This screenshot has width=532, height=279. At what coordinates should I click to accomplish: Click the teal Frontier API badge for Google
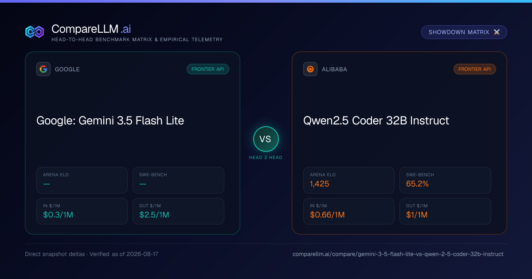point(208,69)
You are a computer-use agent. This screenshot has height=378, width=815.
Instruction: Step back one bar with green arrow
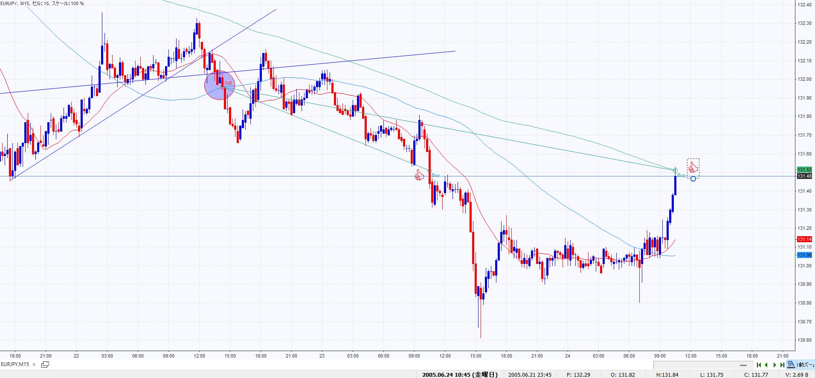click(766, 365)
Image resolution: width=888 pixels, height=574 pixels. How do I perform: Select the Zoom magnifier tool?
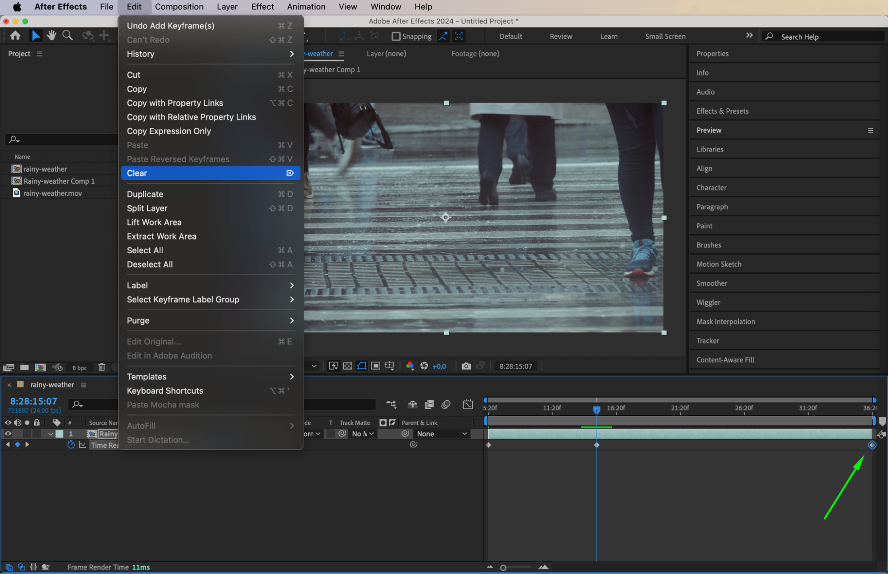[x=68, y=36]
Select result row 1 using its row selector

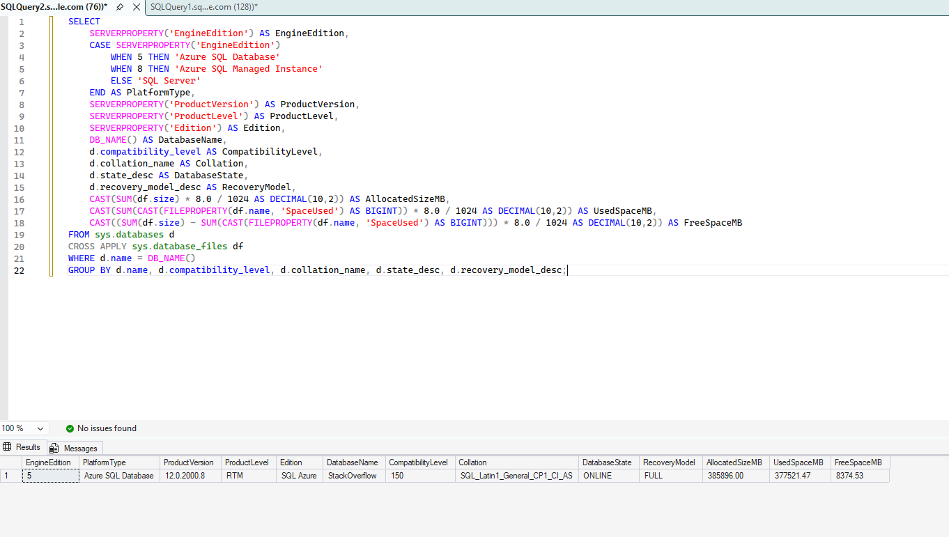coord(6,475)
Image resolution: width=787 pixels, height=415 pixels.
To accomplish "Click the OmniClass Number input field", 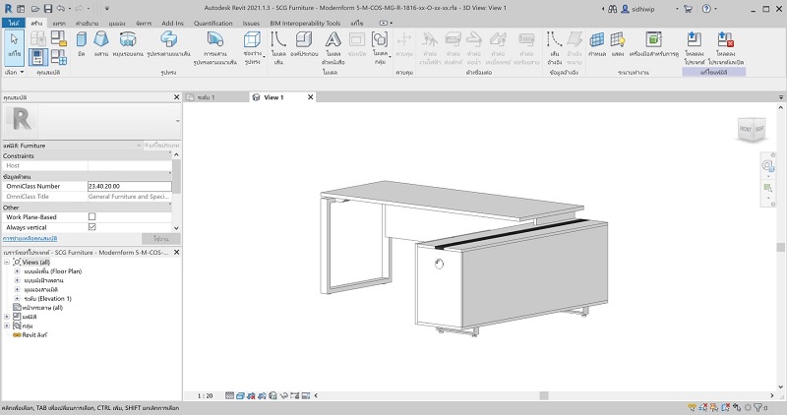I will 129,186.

#####

• **Goal of the exercise**: How many lines of the data above contain the string "height", with case counting? Reply with the number only.

• **Worked solution**: 4